Noisy subspace clustering via matching pursuits
Michael Tschannen, Helmut B\"olcskei

TL;DR
This paper introduces and analyzes the SSC-MP algorithm, a fast and robust subspace clustering method using matching pursuit, demonstrating its effectiveness on noisy data and its advantages over existing algorithms.
Contribution
The paper provides the first analytical performance characterization of SSC-OMP for noisy data and introduces SSC-MP, a new matching pursuit-based clustering algorithm with superior robustness and efficiency.
Findings
SSC-MP successfully detects subspace dimensions automatically.
SSC-MP outperforms SSC, SSC-OMP, TSC, and nearest neighbor in accuracy and speed.

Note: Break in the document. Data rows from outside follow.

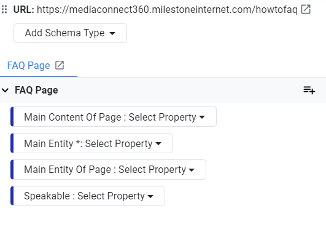
Task: Open Main Entity * Select Property dropdown
Action: tap(91, 143)
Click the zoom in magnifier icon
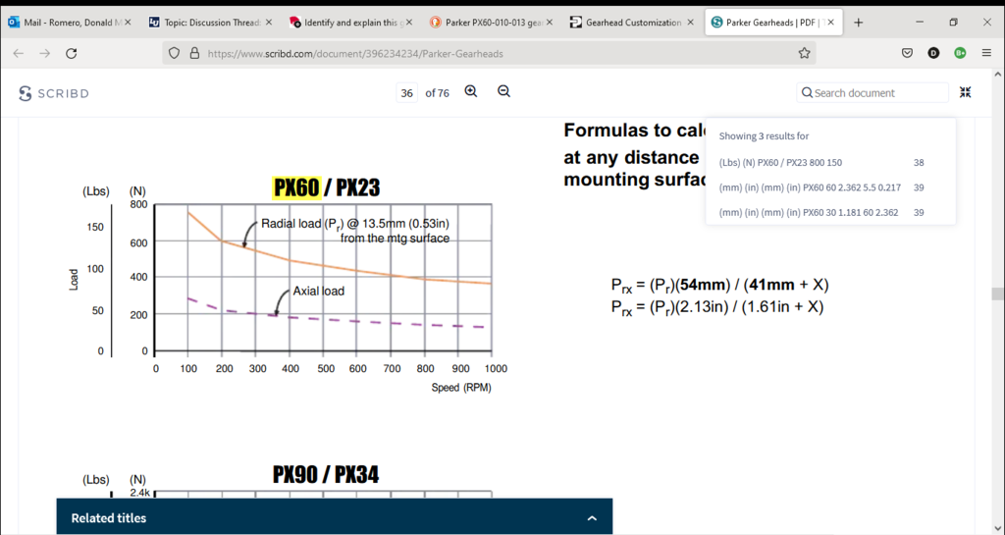1005x535 pixels. pyautogui.click(x=471, y=91)
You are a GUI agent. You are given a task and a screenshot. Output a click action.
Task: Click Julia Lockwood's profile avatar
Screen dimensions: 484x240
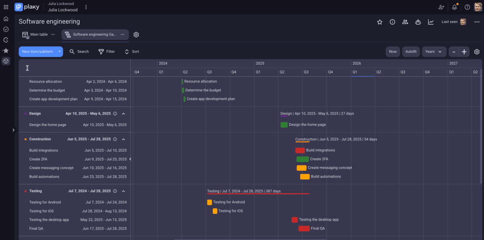[x=478, y=7]
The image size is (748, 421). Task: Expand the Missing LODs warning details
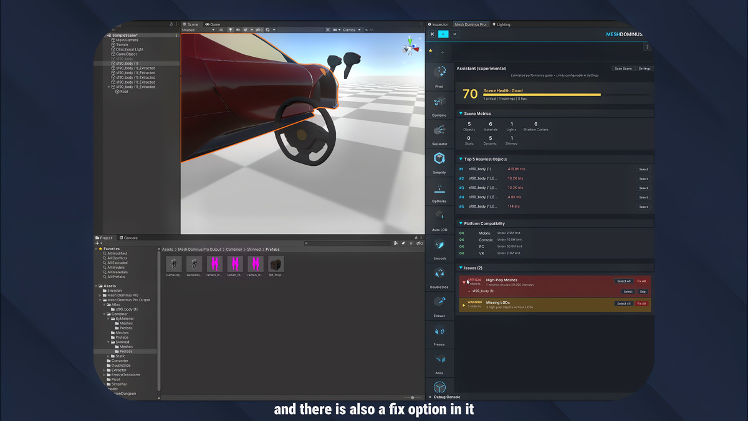tap(463, 305)
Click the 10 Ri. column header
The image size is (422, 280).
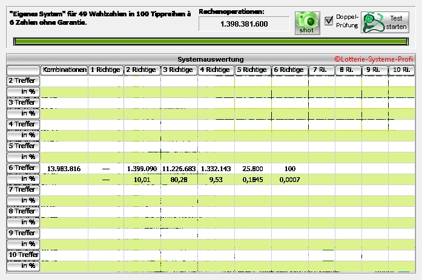(x=402, y=70)
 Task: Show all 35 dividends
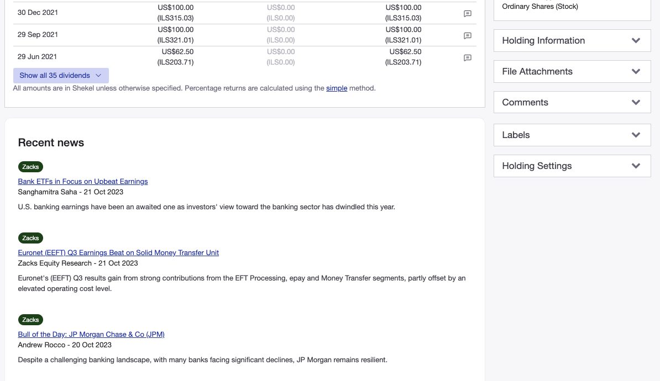(x=61, y=75)
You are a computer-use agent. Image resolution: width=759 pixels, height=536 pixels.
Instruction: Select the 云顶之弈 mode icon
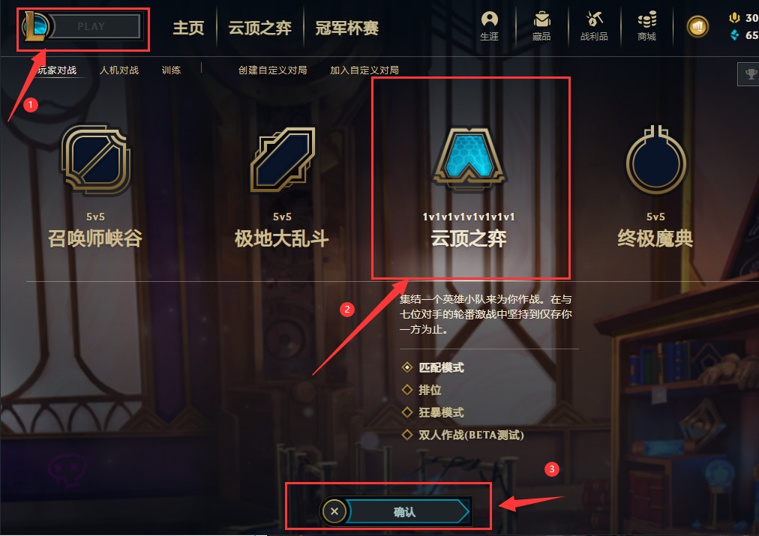(x=469, y=157)
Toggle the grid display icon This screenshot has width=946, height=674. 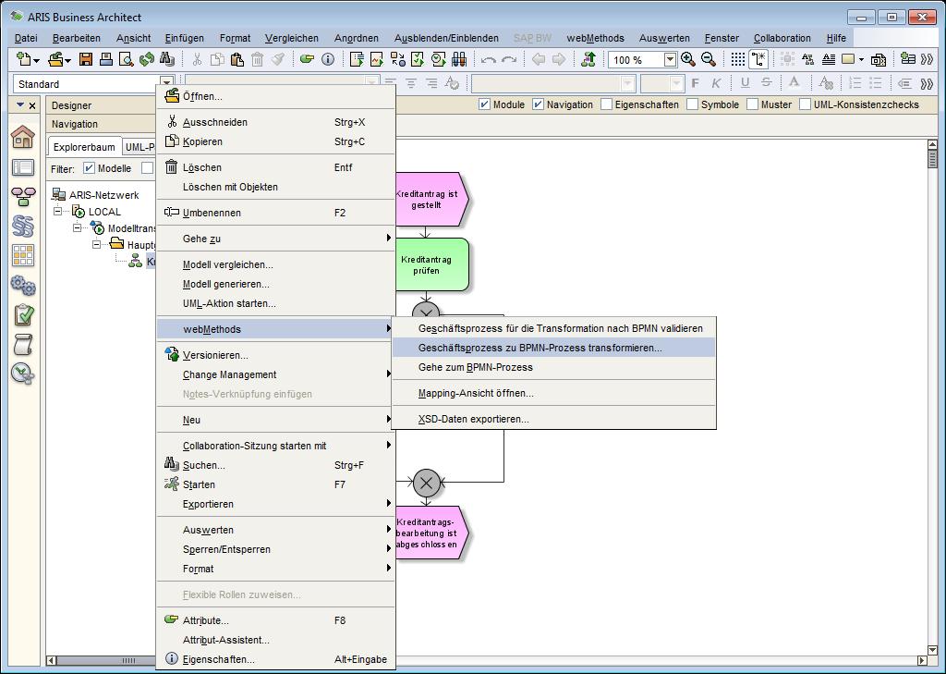pos(737,60)
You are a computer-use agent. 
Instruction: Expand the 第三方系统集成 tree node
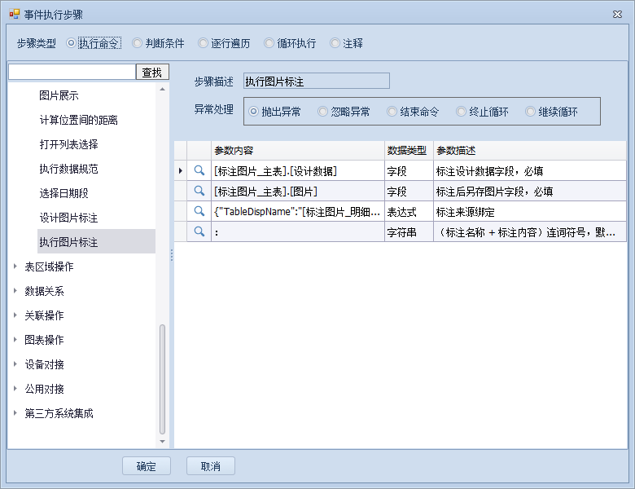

SSC-MP is robust to parameter choices in noisy environments.
Abstract
Sparsity-based subspace clustering algorithms have attracted significant attention thanks to their excellent performance in practical applications. A prominent example is the sparse subspace clustering (SSC) algorithm by Elhamifar and Vidal, which performs spectral clustering based on an adjacency matrix obtained by sparsely representing each data point in terms of all the other data points via the Lasso. When the number of data points is large or the dimension of the ambient space is high, the computational complexity of SSC quickly becomes prohibitive. Dyer et al. observed that SSC-OMP obtained by replacing the Lasso by the greedy orthogonal matching pursuit (OMP) algorithm results in significantly lower computational complexity, while often yielding comparable performance. The central goal of this paper is an analytical performance characterization of SSC-OMP for noisy data.…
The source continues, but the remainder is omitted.